Proboscis worms are known for their reversible proboscides, but in most species these are unbranched and cylindrical, or may have a sharp, venomous stylet part way to the tip. In a few instances, they are branched but the side branches are short and the proboscis resembles a feather. In the case of G. repens, the proboscis is a densely branching structure giving the impression of a cloud of mucus secretion.

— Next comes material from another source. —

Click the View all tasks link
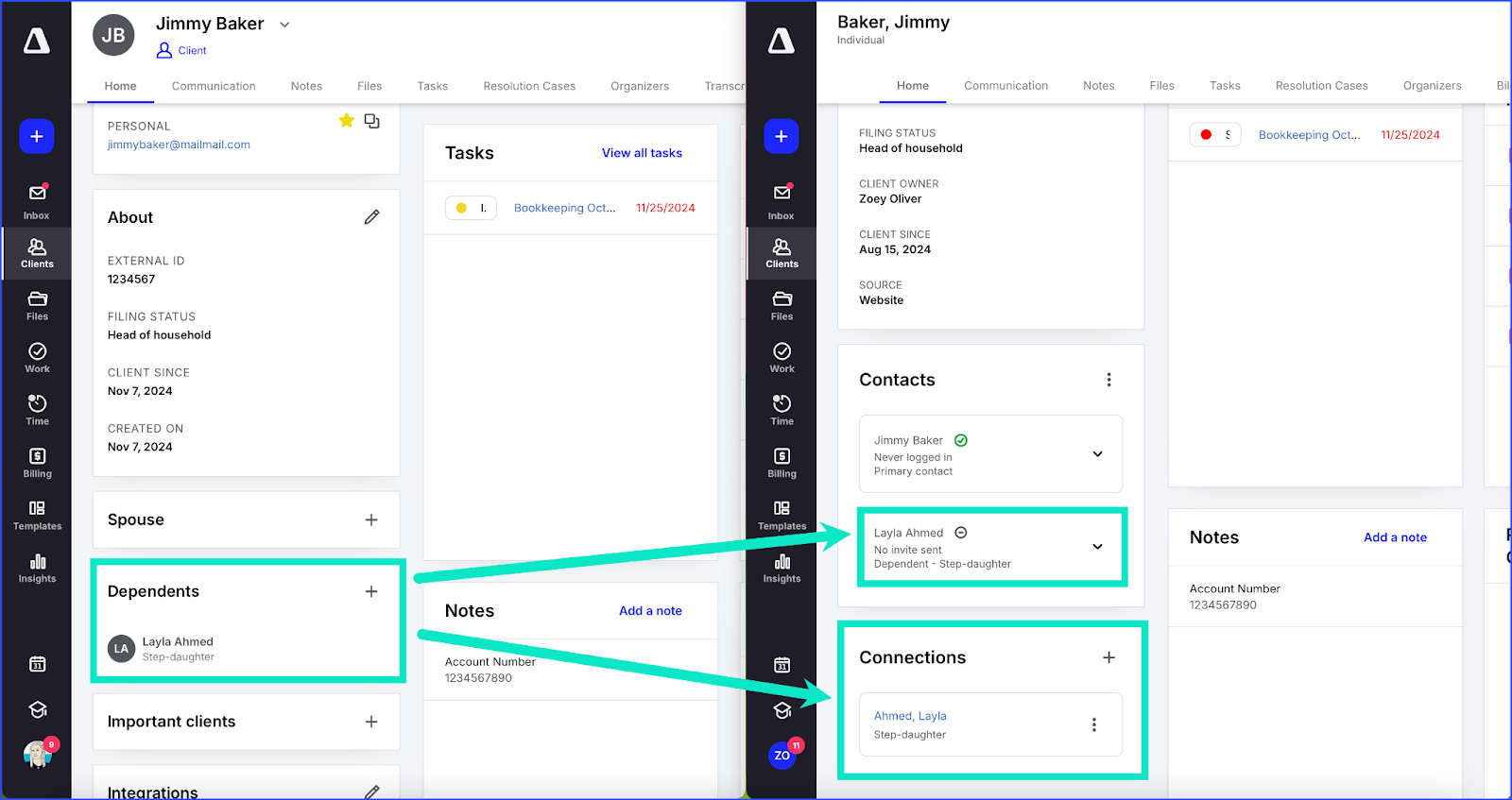This screenshot has height=800, width=1512. [x=642, y=153]
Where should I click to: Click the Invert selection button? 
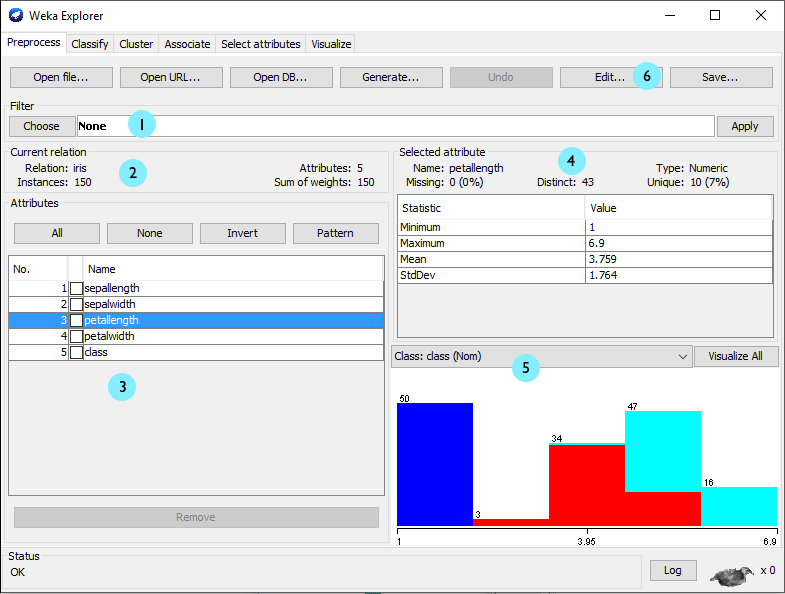click(242, 233)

==Distribution and habitat==
G. repens is native to the Pacific Ocean where it is found in shallow water on the seabed, living on the surface or tunnelling through soft sediment.

==Ecology==
Proboscis worms in general are predatory, snaring or spearing their prey. At first, zoologists were unclear precisely how this species fed; the branched proboscis resembles the feeding tentacles of sea cucumbers in the family Synaptidae, which feed by sifting through sediment, and might have the same function; alternatively, the proboscis might function like the cirri in the oral hood of the lion nudibranch (Melibe leonina) which feeds by filtering zooplankton out of the water. It is now accepted that the branched proboscis is shot out like a sticky harpoon and snares animals such as molluscs and other worms. It is then reeled in, dragging the prey back to the mouth, where it is swallowed whole. The proboscis is also used defensively if the proboscis worm is stressed.